■ Problem requirements ■
Using the data below, return all lines in which "Click" appears.

■ Information ■
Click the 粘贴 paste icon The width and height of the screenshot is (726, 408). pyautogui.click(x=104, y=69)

==

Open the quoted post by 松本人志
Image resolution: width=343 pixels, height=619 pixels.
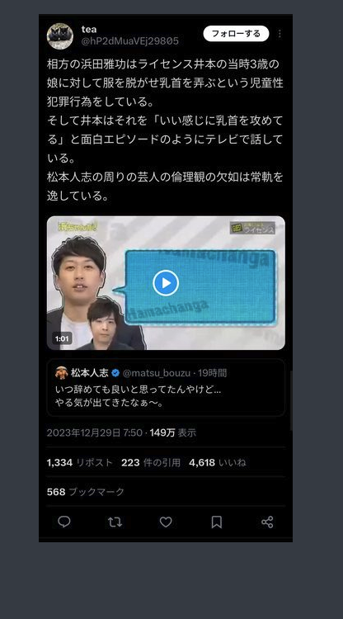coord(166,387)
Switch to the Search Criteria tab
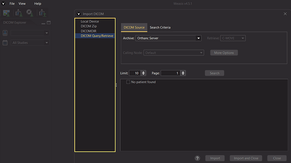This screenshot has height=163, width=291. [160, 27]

...

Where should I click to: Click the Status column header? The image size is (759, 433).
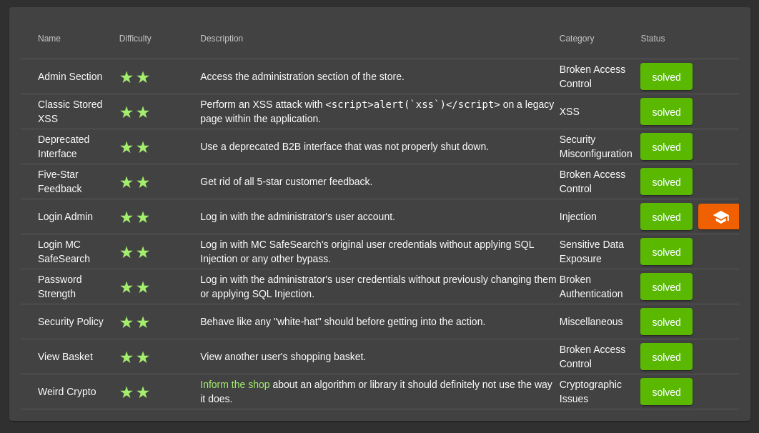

■ Worked solution ■
Click the 粘贴 paste icon The width and height of the screenshot is (726, 408). pyautogui.click(x=104, y=69)
Where should I click to: Click the Status column header? The image size is (759, 433).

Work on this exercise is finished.